Valanghe, scenari sempre più complessi: a Macugnaga si formano i tecnici del Soccorso Alpino
Concluso il Winter Mountain Rescue Course 2026: quattro giorni di formazione avanzata tra simulazioni in valanga, interventi in quota ed elicottero.
Si è chiuso nel pomeriggio di ieri, domenica 29 marzo, a Macugnaga, in provincia del Verbano-Cusio-Ossola, il Winter Mountain Rescue Course, modulo avanzato di formazione dedicato al soccorso alpino in ambiente invernale. Il corso, giunto alla quarta edizione, è stato organizzato dalla Scuola Regionale Tecnica e dal Gruppo Regionale Sanitari del Soccorso Alpino e Speleologico Piemontese.
4 giorni di formazione
Quattro giorni intensi di attività, iniziati giovedì 26 marzo con le lezioni teoriche in aula, proseguiti con le esercitazioni pratiche in ambiente e culminati sabato con i simulati di intervento su valanga e parete. La giornata conclusiva è stata dedicata al debriefing, momento fondamentale per analizzare le operazioni e consolidare le competenze acquisite.
Al corso hanno preso parte 30 allievi tra tecnici e sanitari del Corpo Nazionale Soccorso Alpino e Speleologico, provenienti da Piemonte, Lombardia, Veneto, Friuli Venezia Giulia, Emilia-Romagna e Umbria, affiancati da 10 militari del Soccorso Alpino della Guardia di Finanza. Proprio la collaborazione con le Fiamme Gialle ha rappresentato una delle novità principali dell’edizione 2026, con la messa a disposizione di un elicottero impiegato durante le esercitazioni.

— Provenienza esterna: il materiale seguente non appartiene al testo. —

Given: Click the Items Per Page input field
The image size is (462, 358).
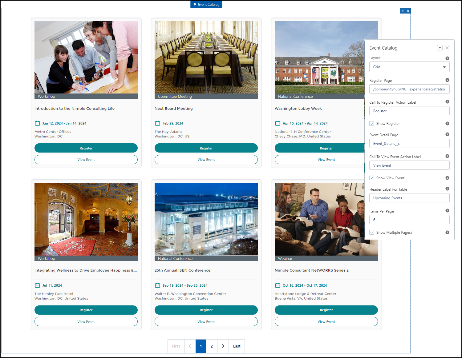Looking at the screenshot, I should (x=409, y=220).
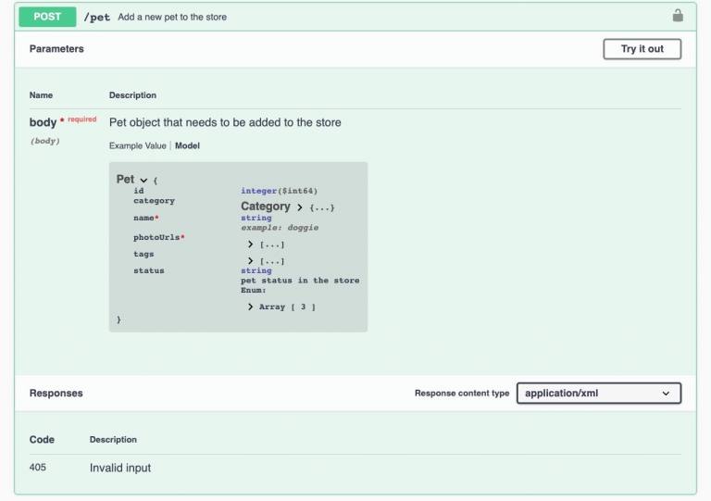The width and height of the screenshot is (711, 501).
Task: Click the authorization lock icon
Action: (678, 16)
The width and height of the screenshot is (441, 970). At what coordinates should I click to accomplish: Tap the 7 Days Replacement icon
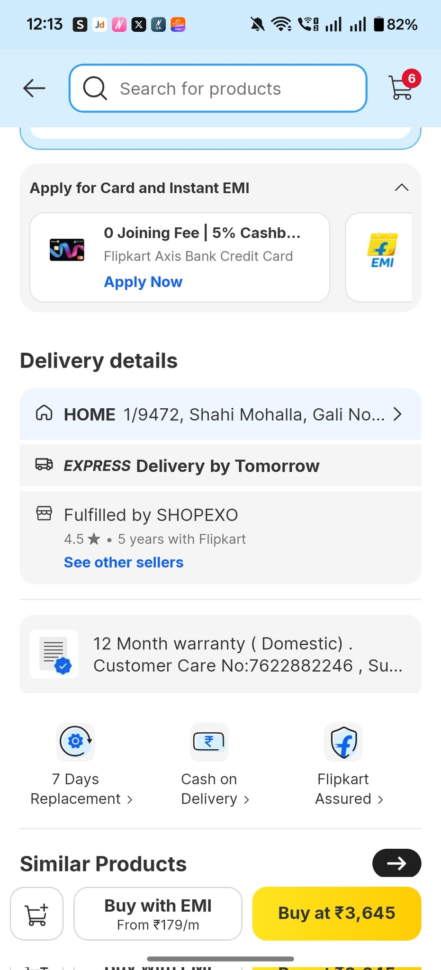[x=76, y=741]
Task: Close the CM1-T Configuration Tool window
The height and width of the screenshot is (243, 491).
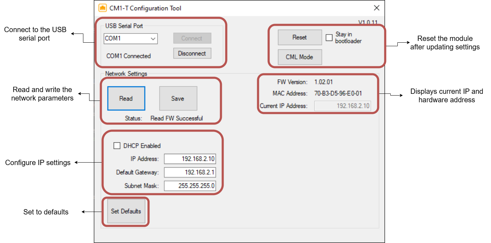Action: point(377,8)
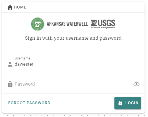This screenshot has height=117, width=148.
Task: Click into the Password input field
Action: [73, 84]
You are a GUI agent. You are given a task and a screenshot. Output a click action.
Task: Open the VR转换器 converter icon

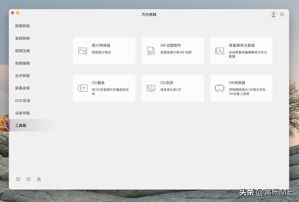pos(220,88)
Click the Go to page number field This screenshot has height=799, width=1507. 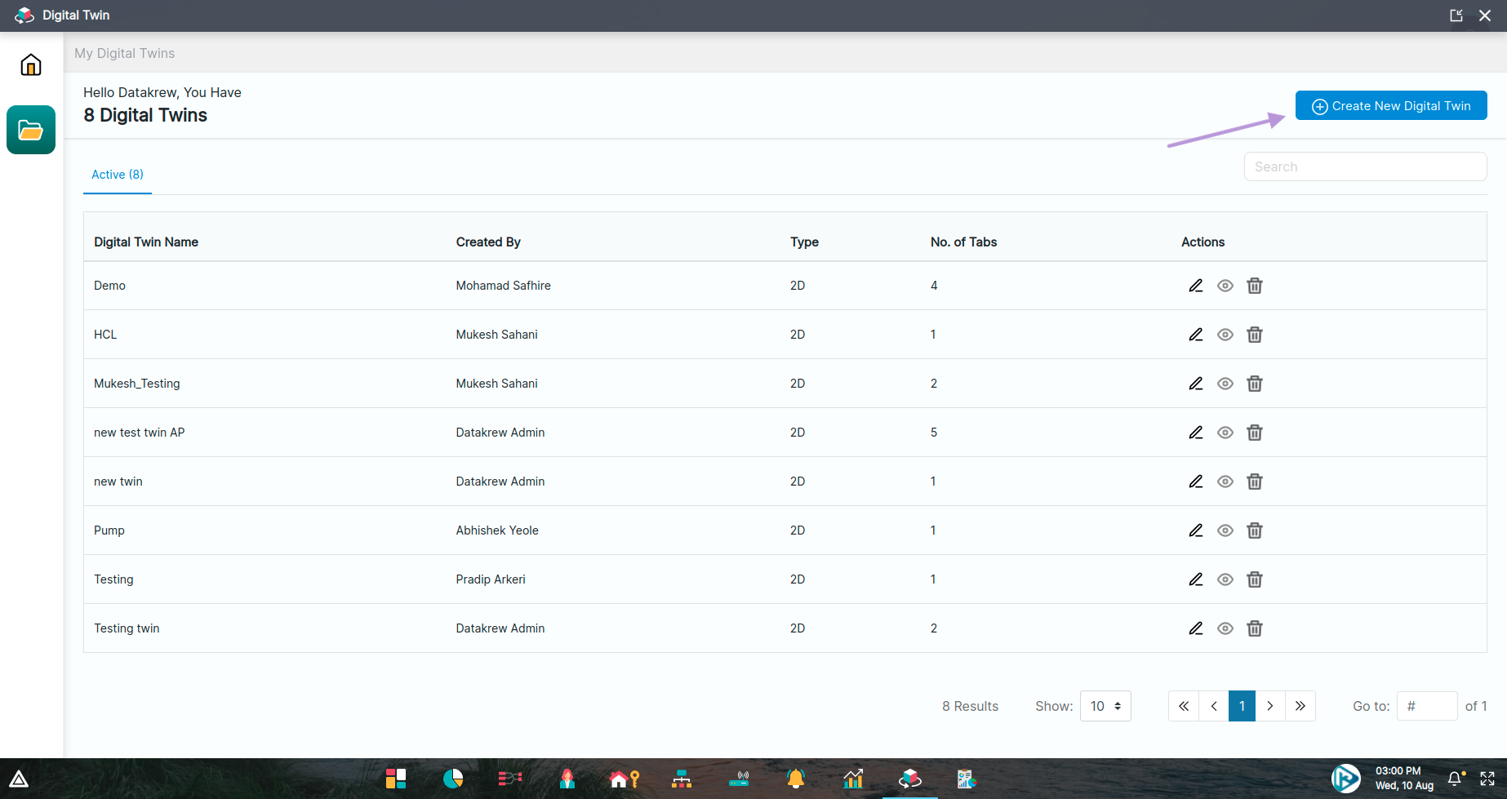pyautogui.click(x=1426, y=706)

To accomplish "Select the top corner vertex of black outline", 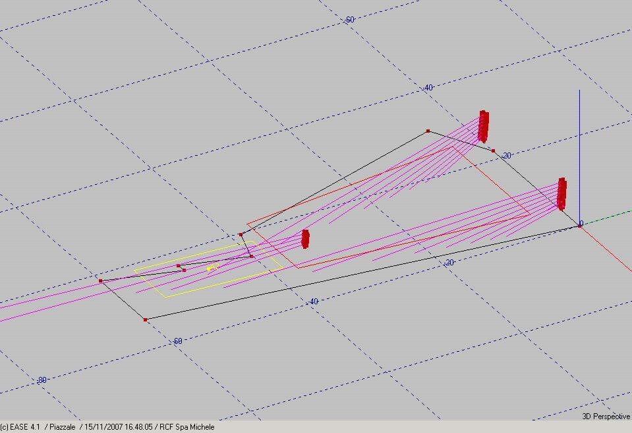I will click(428, 131).
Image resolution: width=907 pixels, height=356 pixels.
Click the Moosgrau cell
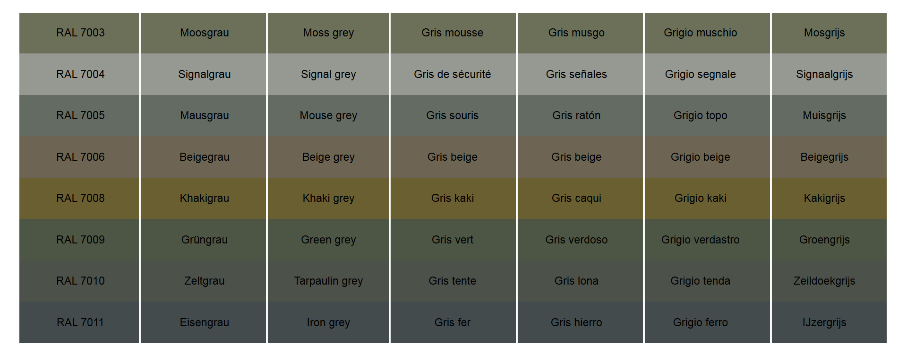click(x=204, y=33)
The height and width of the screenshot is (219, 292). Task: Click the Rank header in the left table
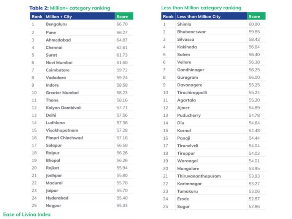pos(37,17)
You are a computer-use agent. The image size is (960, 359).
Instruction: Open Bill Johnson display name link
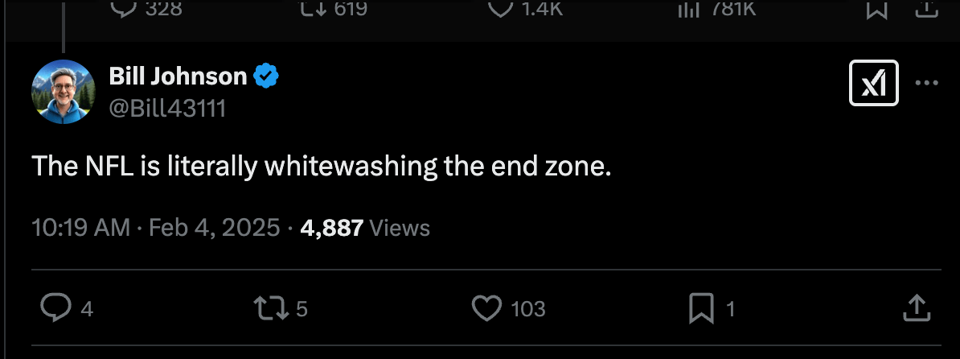tap(178, 76)
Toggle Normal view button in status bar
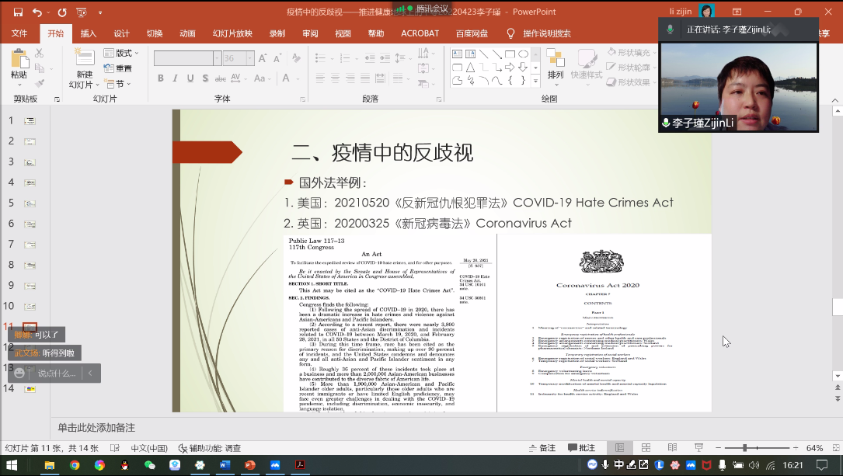The image size is (843, 476). [619, 448]
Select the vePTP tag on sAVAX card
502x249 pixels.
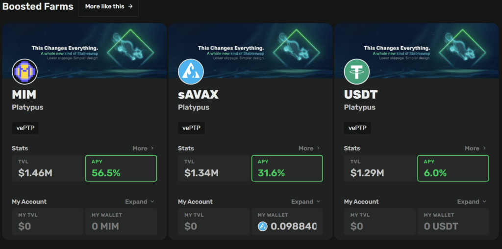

Il focus della formazione è stato il soccorso in valanga in scenari complessi, ben oltre le dinamiche dell’autosoccorso. L’attenzione si è concentrata in particolare sulla gestione di eventi con più persone sepolte, dove diventa decisiva la capacità di coordinare rapidamente uomini, mezzi aerei, unità cinofile e tecnologie di ricerca.
Accanto all’aspetto operativo, grande rilievo è stato dato alla componente sanitaria. I partecipanti hanno approfondito tecniche e protocolli per il trattamento e l’evacuazione di pazienti in condizioni critiche: politraumi, arresto cardiaco e ipotermia acuta. Un lavoro che richiede un’integrazione sempre più stretta tra personale tecnico e sanitario direttamente sul luogo dell’evento.
36 vittime dall’inizio dell’inverno
Momento centrale del corso è stata la giornata di simulazioni, durante la quale i soccorritori si sono confrontati con scenari realistici. Grazie all’impiego dell’elicottero della Guardia di Finanza, le squadre sono state trasportate in quota per intervenire su una valanga artificiale realizzata con mezzi battipista. Sotto la neve erano nascosti figuranti e manichini: sei persone da individuare e recuperare nel minor tempo possibile, mettendo in pratica le procedure apprese.
Un addestramento che si inserisce in un contesto sempre più complesso. Dall’inizio dell’inverno 2025/2026, in Italia si contano già 36 vittime da valanga, un dato superiore alla media degli ultimi anni. L’aumento della frequentazione della montagna in inverno e la crescente instabilità del manto nevoso, legata anche ai cambiamenti climatici, rendono gli interventi di soccorso più frequenti e articolati.
In questo scenario, la formazione avanzata rappresenta uno strumento fondamentale. Corsi come il Winter Mountain Rescue Course puntano a migliorare la capacità di risposta del Soccorso Alpino, dove il fattore tempo resta determinante: in caso di valanga pochi minuti possono fare la differenza tra la vita e la morte.